§ **Problem description**:
Write out exactly, with no other output, the lines below from the one that contains "Given: Go to the previous page arrow" through the end.

○ ○ ○ ○

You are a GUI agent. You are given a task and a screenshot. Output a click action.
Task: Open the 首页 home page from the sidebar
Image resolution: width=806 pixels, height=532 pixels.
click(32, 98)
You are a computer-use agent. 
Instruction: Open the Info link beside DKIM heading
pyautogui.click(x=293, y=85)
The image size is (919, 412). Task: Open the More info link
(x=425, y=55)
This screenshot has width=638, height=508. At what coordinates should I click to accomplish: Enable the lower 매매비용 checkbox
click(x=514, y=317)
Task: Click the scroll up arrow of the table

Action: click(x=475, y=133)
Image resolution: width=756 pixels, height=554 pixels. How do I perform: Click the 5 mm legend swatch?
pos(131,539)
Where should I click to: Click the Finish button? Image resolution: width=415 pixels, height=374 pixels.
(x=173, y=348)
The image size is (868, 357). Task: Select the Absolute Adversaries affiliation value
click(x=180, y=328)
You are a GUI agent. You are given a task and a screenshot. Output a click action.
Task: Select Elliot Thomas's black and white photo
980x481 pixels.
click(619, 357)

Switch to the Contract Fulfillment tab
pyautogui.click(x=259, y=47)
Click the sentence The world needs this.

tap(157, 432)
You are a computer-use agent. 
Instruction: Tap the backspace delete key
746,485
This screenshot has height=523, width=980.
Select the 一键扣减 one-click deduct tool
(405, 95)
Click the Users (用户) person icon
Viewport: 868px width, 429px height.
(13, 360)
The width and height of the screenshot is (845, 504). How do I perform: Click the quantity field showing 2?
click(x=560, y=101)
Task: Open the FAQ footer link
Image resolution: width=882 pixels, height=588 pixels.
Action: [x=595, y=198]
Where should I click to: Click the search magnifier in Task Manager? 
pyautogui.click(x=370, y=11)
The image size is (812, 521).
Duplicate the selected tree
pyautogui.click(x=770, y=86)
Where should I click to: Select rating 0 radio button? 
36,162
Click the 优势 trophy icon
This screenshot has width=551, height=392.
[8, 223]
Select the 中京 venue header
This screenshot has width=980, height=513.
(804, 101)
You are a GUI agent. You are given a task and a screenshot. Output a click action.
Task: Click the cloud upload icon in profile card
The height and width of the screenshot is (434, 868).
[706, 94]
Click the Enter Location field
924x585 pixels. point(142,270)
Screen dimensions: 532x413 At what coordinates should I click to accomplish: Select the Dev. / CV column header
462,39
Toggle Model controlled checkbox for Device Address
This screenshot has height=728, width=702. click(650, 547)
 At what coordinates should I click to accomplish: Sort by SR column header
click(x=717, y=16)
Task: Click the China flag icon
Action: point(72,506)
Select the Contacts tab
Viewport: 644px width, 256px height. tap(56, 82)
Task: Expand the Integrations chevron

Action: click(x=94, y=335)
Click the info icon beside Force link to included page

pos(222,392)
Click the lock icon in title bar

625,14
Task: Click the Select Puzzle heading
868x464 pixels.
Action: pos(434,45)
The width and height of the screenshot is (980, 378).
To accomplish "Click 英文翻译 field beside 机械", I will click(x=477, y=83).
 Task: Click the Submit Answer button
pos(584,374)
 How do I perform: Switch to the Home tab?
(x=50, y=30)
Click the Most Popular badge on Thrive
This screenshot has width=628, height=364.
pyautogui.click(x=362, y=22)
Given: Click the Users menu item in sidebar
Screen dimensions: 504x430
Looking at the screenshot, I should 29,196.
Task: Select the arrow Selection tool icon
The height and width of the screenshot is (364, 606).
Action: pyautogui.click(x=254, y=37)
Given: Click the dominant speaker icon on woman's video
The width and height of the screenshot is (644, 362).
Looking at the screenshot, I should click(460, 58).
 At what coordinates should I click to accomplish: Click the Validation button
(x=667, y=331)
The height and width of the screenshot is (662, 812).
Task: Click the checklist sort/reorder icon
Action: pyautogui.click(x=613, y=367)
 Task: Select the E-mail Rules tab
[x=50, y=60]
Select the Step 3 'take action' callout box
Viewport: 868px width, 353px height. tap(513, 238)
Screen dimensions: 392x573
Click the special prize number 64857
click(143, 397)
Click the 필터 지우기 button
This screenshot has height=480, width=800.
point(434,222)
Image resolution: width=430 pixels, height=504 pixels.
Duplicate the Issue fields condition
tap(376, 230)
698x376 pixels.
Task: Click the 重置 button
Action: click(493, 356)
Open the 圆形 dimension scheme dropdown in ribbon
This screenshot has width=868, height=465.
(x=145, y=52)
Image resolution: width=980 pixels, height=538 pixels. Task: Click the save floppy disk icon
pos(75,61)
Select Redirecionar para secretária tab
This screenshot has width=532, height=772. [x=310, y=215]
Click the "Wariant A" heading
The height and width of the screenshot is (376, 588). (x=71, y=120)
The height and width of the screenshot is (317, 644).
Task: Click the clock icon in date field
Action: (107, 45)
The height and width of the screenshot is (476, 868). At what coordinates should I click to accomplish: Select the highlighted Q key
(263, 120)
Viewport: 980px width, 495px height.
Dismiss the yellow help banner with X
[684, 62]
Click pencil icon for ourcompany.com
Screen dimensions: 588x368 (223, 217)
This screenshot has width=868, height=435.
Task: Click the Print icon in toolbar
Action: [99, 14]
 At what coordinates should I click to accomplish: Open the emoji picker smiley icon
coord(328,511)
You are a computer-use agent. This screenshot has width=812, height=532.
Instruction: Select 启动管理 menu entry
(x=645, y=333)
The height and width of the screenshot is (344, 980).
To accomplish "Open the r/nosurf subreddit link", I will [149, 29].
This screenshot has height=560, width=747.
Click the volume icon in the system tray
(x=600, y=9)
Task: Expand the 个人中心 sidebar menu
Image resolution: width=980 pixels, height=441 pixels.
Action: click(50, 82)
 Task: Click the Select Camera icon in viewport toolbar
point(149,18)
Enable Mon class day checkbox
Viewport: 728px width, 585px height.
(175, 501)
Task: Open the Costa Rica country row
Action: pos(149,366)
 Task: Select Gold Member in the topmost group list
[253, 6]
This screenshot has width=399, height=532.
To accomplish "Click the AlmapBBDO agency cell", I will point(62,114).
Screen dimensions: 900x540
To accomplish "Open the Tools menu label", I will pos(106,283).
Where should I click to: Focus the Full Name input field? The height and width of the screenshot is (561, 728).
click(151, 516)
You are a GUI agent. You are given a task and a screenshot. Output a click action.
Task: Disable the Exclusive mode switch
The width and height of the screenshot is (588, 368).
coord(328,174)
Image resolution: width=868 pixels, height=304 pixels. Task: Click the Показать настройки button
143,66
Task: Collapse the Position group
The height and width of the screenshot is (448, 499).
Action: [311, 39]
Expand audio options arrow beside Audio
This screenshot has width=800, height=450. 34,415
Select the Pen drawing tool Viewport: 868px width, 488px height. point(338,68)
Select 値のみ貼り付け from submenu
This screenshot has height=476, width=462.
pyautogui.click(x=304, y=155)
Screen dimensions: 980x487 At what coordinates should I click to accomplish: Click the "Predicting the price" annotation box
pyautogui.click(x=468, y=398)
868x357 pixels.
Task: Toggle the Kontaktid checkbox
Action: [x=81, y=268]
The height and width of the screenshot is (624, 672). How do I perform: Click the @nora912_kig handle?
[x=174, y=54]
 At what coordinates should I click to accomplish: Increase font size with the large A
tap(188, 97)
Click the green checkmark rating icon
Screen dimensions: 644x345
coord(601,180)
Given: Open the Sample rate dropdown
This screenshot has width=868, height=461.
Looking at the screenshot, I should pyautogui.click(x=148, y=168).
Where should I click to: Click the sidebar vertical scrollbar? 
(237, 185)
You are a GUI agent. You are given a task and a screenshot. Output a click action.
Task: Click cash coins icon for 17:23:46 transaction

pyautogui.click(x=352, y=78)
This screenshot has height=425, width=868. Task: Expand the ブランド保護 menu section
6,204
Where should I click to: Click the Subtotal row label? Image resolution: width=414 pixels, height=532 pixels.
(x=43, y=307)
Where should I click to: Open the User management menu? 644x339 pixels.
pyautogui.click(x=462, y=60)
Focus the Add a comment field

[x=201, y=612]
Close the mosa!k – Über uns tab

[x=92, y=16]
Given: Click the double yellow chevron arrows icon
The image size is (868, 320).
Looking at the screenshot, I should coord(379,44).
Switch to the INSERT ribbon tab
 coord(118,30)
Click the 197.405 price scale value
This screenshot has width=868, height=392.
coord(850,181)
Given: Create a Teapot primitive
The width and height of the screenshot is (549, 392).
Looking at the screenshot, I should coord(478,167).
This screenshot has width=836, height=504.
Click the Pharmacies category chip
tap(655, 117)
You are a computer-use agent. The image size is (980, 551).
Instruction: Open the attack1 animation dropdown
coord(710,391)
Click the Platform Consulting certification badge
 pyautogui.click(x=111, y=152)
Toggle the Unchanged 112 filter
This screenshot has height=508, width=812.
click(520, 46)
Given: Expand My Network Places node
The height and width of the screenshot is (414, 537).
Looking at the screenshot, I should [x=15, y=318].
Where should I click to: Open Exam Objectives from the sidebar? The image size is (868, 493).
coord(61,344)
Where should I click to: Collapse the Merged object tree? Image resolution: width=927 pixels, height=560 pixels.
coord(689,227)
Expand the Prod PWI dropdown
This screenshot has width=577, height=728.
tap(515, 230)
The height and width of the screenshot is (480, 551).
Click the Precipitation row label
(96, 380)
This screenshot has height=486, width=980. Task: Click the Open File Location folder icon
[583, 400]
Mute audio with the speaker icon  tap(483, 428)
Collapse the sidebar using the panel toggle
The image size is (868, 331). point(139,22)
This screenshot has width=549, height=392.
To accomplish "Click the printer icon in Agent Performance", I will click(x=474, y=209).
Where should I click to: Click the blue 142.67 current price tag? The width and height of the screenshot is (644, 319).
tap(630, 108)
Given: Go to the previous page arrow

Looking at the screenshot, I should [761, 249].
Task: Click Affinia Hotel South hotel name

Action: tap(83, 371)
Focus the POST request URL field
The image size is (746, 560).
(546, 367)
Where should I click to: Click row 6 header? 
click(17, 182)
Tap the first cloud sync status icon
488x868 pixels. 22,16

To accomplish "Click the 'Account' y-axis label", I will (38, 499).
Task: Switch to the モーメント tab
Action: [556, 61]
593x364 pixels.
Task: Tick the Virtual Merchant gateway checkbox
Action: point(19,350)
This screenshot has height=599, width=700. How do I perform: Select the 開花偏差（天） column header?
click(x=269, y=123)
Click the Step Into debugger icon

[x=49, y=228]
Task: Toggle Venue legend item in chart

○ ○ ○ ○

§ **Written solution**:
Given: Go to the previous page arrow

Looking at the screenshot, I should [761, 249].
Task: Click Affinia Hotel South hotel name

Action: tap(83, 371)
Focus the POST request URL field
The image size is (746, 560).
(546, 367)
Where should I click to: Click row 6 header? 
click(17, 182)
Tap the first cloud sync status icon
488x868 pixels. 22,16

To accomplish "Click the 'Account' y-axis label", I will (38, 499).
Task: Switch to the モーメント tab
Action: [556, 61]
593x364 pixels.
Task: Tick the Virtual Merchant gateway checkbox
Action: point(19,350)
This screenshot has height=599, width=700. How do I perform: Select the 開花偏差（天） column header?
click(x=269, y=123)
Click the Step Into debugger icon

[x=49, y=228]
Task: Toggle Venue legend item in chart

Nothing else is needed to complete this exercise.